SATURNO NOS DEVORA

29 04 2011

Sabe aquele armário cheio de quinquilharias? Vejo que muito do que carregamos uma vida toda ou grande parte dela é parecido com ele: não nos livramos das coisas dele nem pelo valor, nem pela utilidade, mas pelo valor simbólico e significado das lembranças que depositamos nelas. Se num momento de escassez, de urgência, de calamidade, nos víssemos compelidos a salvar apenas o que nos importa, nos daríamos conta do pouco que nos preenche a alma: um filho, um bichinho, um livro, uma fotografia, talvez um brinquedo guardado da infância e a roupa do corpo.

Antes de o homem ser sedentário, quando a agricultura ainda era rudimentar a ponto de não suprir as necessidades de uma tribo por muito tempo, as pessoas acumulavam menos coisas e deviam por isso também esquecer-se de mais fatos de suas vidas, e viviam menos também. De tempos em tempos uma comunidade inteira saía de mudança: numa caravana de animais de carga e balaios deviam caber vestimentas, remédios, artefatos, utensílios domésticos, pedras para o fogo, comida e talvez sementes. Não cabia mais do que isso. Imagina, se hoje em dia um pequeno bairro inteiro resolve se mudar? Seriam algumas centenas de milhares de caminhões.

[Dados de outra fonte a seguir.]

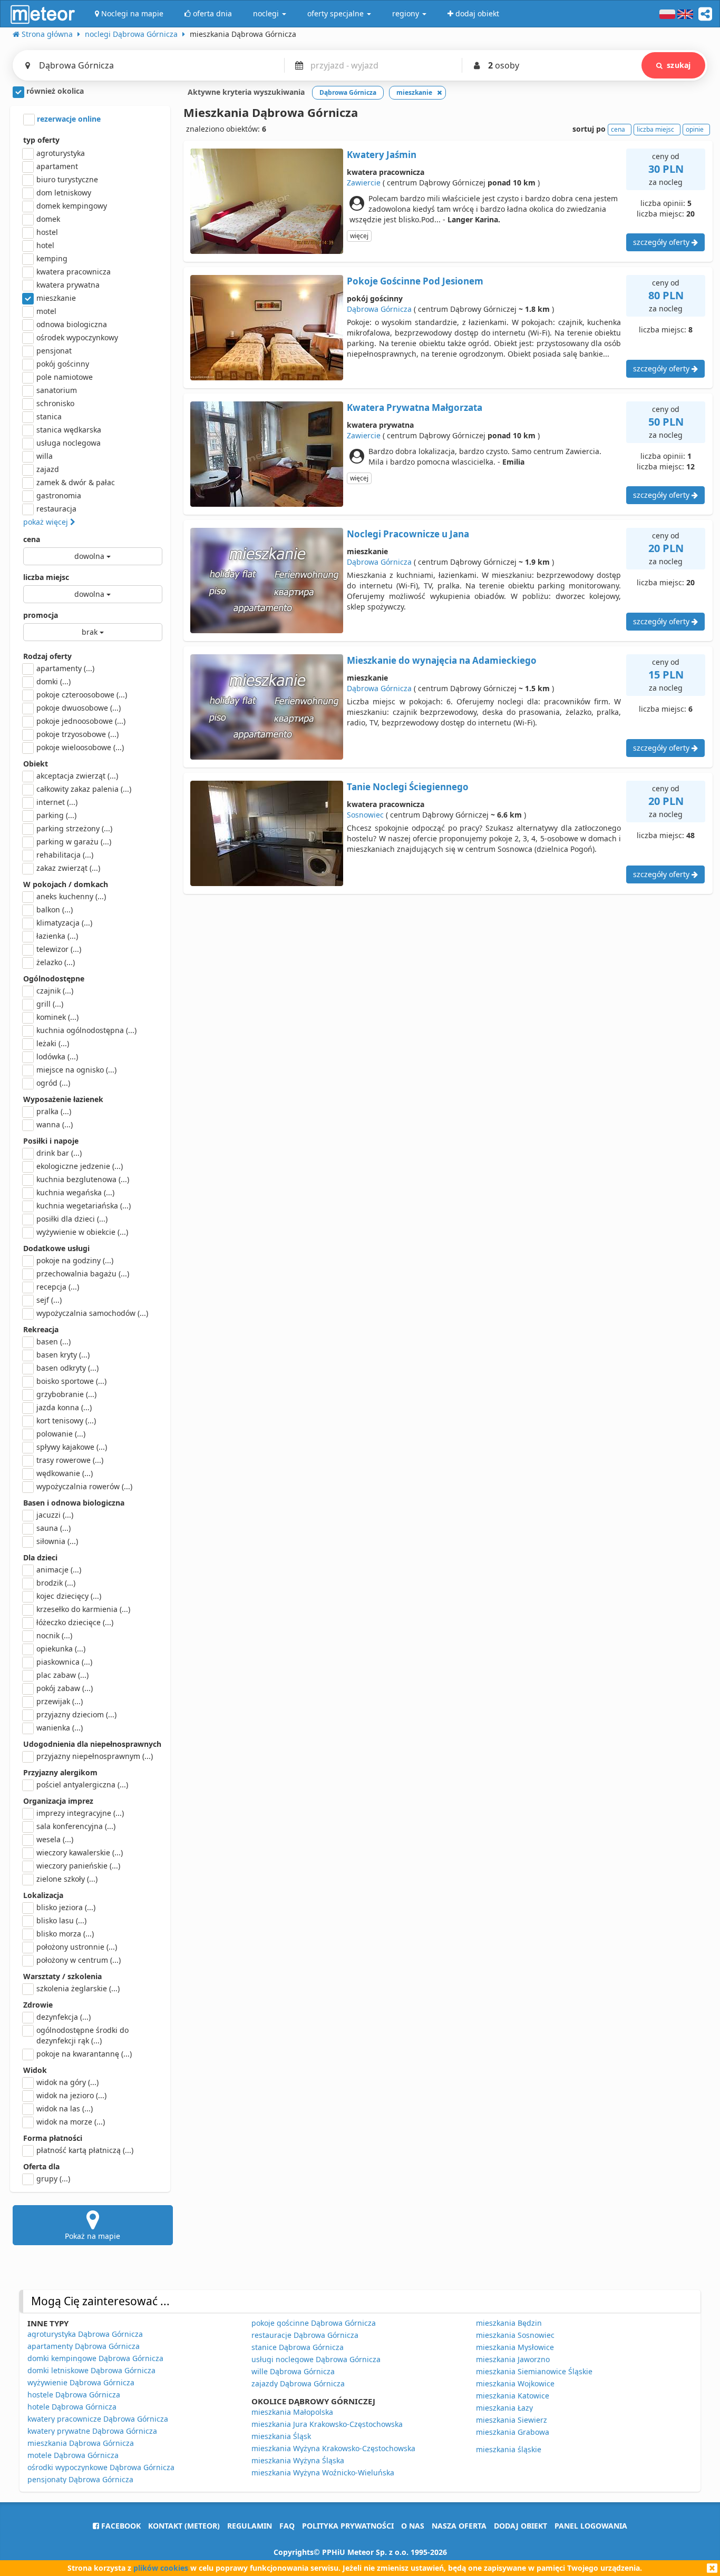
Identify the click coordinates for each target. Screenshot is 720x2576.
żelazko (55, 962)
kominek (57, 1017)
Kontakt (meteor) (184, 2526)
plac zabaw (62, 1675)
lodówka (57, 1056)
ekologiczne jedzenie (79, 1166)
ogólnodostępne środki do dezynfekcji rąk (82, 2035)
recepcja (57, 1287)
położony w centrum (78, 1960)
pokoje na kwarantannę (84, 2054)
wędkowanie (64, 1473)
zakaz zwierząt (68, 868)
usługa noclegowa (68, 443)
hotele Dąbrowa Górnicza (71, 2407)
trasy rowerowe (69, 1460)
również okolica (54, 91)
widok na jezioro (71, 2095)
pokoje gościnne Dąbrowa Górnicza (313, 2323)
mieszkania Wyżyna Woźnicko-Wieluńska (322, 2472)
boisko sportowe (71, 1381)
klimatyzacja (64, 923)
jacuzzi (54, 1515)
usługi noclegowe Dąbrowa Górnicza (316, 2359)
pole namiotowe (64, 377)
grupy (53, 2179)
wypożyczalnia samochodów (92, 1313)
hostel (47, 232)
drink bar (59, 1153)
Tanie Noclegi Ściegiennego (408, 787)
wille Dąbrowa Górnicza (293, 2371)
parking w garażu (73, 842)
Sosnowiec (365, 815)
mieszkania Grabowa (512, 2432)
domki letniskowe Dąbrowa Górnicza (91, 2370)
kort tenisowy (66, 1420)
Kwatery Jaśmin (381, 155)
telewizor (58, 949)
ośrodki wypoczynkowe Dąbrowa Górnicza (100, 2467)
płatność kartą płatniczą (84, 2150)
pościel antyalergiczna (82, 1784)
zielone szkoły (67, 1879)
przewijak (59, 1701)
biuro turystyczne (67, 179)
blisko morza (65, 1934)
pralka (53, 1111)
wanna (54, 1124)
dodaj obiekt (520, 2526)
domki (53, 681)
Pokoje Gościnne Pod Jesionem (415, 281)
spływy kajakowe (71, 1447)
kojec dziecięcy (68, 1596)
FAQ (287, 2526)
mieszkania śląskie (508, 2449)
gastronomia (58, 495)
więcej (359, 235)
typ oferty (41, 140)
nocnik (54, 1635)
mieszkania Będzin (509, 2323)
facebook (120, 2526)
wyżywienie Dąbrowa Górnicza (80, 2382)
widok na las (64, 2108)
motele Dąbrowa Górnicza (73, 2455)
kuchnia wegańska (75, 1192)
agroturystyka (60, 153)
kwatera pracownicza (73, 272)
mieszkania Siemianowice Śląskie (534, 2371)
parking (56, 815)
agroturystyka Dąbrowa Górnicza (85, 2334)
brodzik (55, 1583)
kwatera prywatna (68, 285)
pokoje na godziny (74, 1260)
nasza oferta (459, 2526)
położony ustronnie (76, 1947)
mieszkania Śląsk (281, 2436)
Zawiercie (364, 183)
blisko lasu (61, 1920)
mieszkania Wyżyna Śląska (297, 2460)
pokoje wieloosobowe (80, 747)
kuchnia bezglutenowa (82, 1179)
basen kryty (63, 1355)
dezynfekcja (63, 2017)
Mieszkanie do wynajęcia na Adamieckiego (442, 660)
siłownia (57, 1541)
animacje (58, 1570)
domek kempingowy (71, 206)
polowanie (60, 1434)
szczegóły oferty (662, 242)
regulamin (249, 2526)
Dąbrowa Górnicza (379, 309)
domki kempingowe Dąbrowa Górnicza (95, 2358)
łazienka (57, 936)
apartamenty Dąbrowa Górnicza (83, 2346)
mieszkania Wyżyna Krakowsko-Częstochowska (333, 2448)
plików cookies (160, 2568)
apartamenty (65, 668)
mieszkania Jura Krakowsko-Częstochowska (327, 2424)
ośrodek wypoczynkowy (77, 337)
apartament (57, 166)
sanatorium (56, 390)
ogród (53, 1083)
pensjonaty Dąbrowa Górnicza (80, 2479)
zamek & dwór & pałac (75, 482)
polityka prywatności (348, 2526)
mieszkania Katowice (512, 2396)
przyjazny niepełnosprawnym (94, 1756)
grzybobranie (66, 1394)
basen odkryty (67, 1368)
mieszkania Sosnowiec (515, 2335)
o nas (412, 2526)
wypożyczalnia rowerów (84, 1486)
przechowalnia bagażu (82, 1274)
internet (56, 802)
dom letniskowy (63, 193)
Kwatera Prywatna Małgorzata (414, 407)
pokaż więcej (46, 522)
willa (44, 456)
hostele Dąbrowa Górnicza (73, 2395)
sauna (53, 1528)
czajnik (54, 991)
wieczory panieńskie (78, 1866)
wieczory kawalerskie (79, 1852)
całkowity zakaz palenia (83, 789)
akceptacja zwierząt (77, 776)
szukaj (678, 65)
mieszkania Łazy (504, 2408)
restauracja (56, 509)
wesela (54, 1839)
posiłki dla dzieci (72, 1219)
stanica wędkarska (68, 430)
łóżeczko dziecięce (74, 1622)
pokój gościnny (62, 364)
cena (31, 539)
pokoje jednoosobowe (80, 721)
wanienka (59, 1728)
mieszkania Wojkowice (515, 2383)
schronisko (55, 403)
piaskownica (64, 1662)
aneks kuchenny (71, 896)
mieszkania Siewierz (511, 2420)
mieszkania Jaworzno (513, 2359)
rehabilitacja (64, 855)
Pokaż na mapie (92, 2236)
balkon (54, 909)
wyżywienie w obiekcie (82, 1232)
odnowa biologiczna (71, 324)
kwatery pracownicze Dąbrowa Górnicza (97, 2419)
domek (48, 219)
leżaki (52, 1043)
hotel (45, 245)
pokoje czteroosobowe (81, 695)
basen (53, 1341)
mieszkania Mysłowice (515, 2347)
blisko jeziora (65, 1907)
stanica (49, 416)
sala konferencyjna (75, 1826)
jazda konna (64, 1407)
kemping (51, 258)
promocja (40, 615)
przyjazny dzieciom (76, 1714)
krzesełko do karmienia (83, 1609)
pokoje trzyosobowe (77, 734)
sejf (49, 1300)
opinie (695, 129)
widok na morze (70, 2122)
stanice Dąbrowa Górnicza (297, 2347)
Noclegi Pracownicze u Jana (408, 534)
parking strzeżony (74, 828)
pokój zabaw (64, 1688)
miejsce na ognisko (76, 1070)
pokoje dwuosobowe (78, 708)
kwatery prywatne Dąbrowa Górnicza (92, 2431)
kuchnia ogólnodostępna (86, 1030)
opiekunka (60, 1649)
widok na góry (67, 2082)
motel (46, 311)
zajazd (47, 469)
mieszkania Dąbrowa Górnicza (80, 2443)
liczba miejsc (46, 577)
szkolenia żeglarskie (78, 1988)
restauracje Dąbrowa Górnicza (304, 2335)
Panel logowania (590, 2526)
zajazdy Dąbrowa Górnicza (298, 2383)
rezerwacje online (68, 119)
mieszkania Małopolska (292, 2412)
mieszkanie (56, 298)
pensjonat (54, 351)
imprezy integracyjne (80, 1813)
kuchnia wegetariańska (83, 1206)
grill (49, 1004)
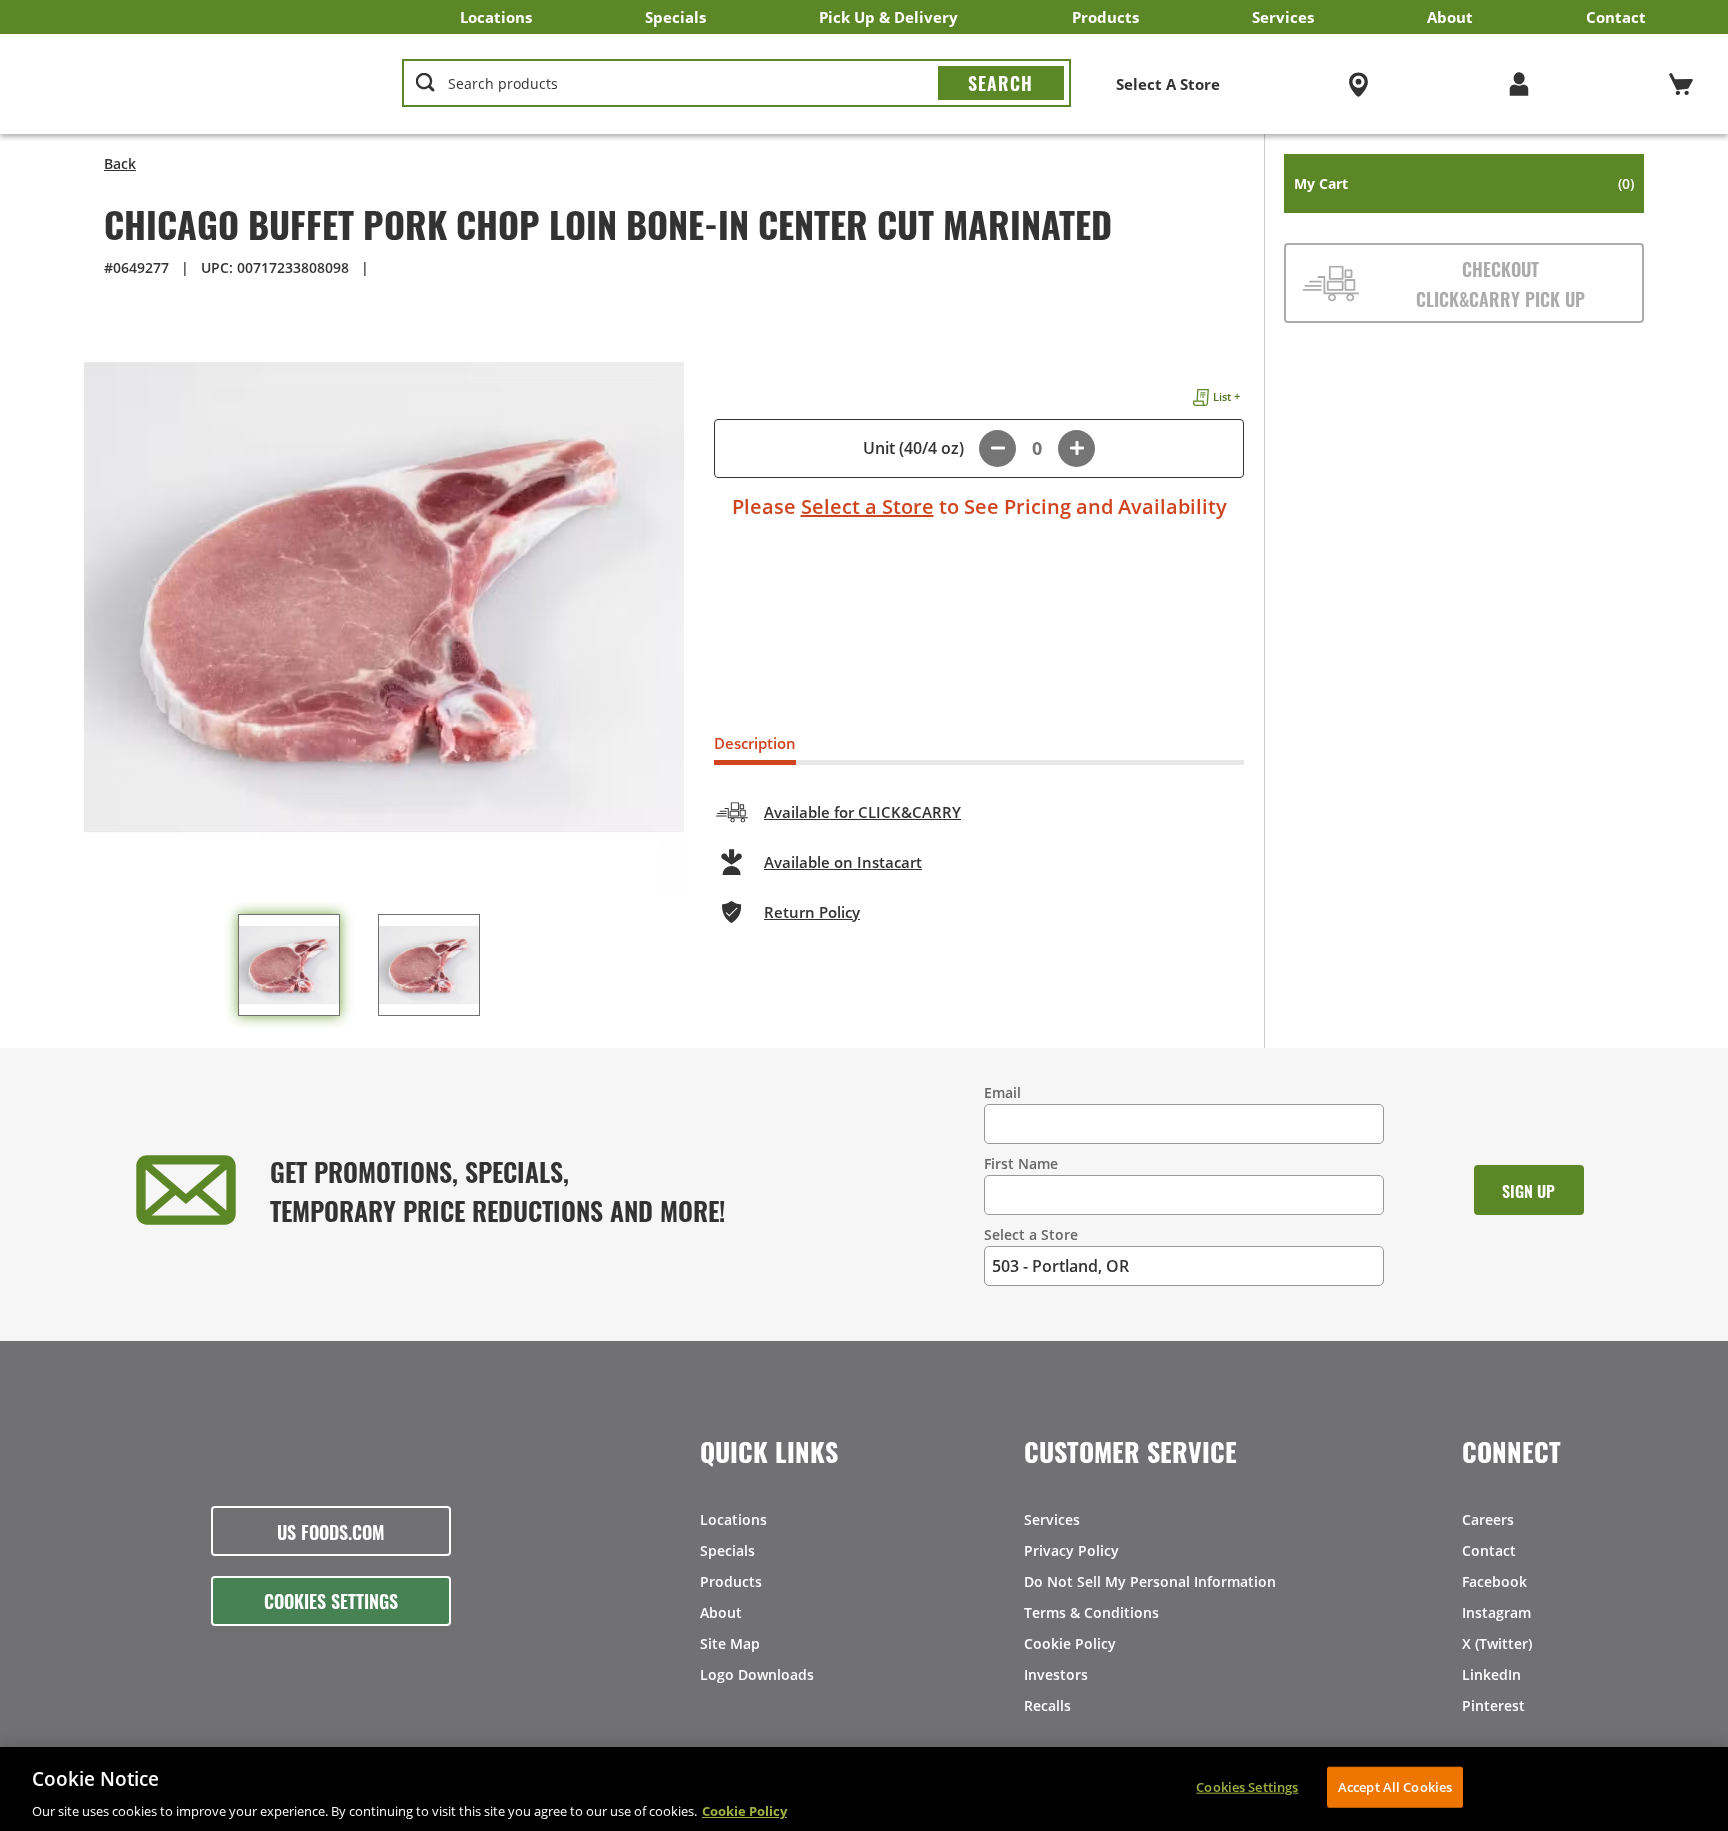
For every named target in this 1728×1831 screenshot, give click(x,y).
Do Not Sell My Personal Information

O que se levava de mais precioso nessas caravanas não se encontrava em balaios. Os mitos, as lendas que os mais velhos cultivavam eram sua maior riqueza, eram o que mantinha aquela comunidade aglutinada nas idas e vindas cíclicas em um vasto território. São as histórias e memórias de um grupo que fazem dele essencialmente um grupo. Mas elas só valem alguma coisa quando pertencem a mais de um ser: cultivar uma lembrança num vácuo é como ópera de banheiro. Só fazemos para passar o tempo. Agora compartilhar lembranças isso constrói (ou destrói) relações, famílias, tradições, costumes, culturas, cidades, regiões, nações!

Mas veja que lembrança a Alemanha e os judeus compartilham, veja a lembrança que israelenses e palestinos compartilham, recorde-se das lembranças que os nossos colonos compartilham com nossos índios e afro-descendentes. E por que não se lembrar das lembranças que o mar compartilha com a Ásia e nós brasileiros compartilhamos com nossos rios? De fato é difícil saber se é bom ou ruim lembrar ou esquecer. O mais provável é que devemos esquecer o que não edifica o nosso ser relacionado aos outros e ao meio do qual dependemos (vulgo, natureza, que caiu no jargão!).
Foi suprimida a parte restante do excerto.